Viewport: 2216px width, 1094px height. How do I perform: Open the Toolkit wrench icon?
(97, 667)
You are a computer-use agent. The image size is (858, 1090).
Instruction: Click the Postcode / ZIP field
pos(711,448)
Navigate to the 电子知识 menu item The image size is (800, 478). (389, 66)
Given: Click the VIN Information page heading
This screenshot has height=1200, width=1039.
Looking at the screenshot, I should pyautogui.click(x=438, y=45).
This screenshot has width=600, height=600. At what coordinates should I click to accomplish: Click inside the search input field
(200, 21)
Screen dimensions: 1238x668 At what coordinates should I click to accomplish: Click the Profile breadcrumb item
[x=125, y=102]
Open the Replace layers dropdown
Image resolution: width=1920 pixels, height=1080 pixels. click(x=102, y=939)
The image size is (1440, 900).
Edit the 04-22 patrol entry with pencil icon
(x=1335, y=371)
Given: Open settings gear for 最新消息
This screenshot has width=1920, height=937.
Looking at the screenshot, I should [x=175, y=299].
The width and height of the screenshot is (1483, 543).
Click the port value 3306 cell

■ **Required task**
Could you retype all of the records above word for word, keeping every line and character unchanged?

■ **Expected answer**
Viewport: 2216px width, 1094px height. How do I perform: Open the Toolkit wrench icon?
(97, 667)
You are a computer-use agent. The image size is (858, 1090).
Instruction: Click the Postcode / ZIP field
pos(711,448)
Navigate to the 电子知识 menu item The image size is (800, 478). (389, 66)
Given: Click the VIN Information page heading
This screenshot has height=1200, width=1039.
Looking at the screenshot, I should pyautogui.click(x=438, y=45).
This screenshot has width=600, height=600. At what coordinates should I click to accomplish: Click inside the search input field
(200, 21)
Screen dimensions: 1238x668 At what coordinates should I click to accomplish: Click the Profile breadcrumb item
[x=125, y=102]
Open the Replace layers dropdown
Image resolution: width=1920 pixels, height=1080 pixels. click(x=102, y=939)
The image size is (1440, 900).
Edit the 04-22 patrol entry with pencil icon
(x=1335, y=371)
Given: Open settings gear for 最新消息
This screenshot has width=1920, height=937.
Looking at the screenshot, I should [x=175, y=299].
The width and height of the screenshot is (1483, 543).
Click the port value 3306 cell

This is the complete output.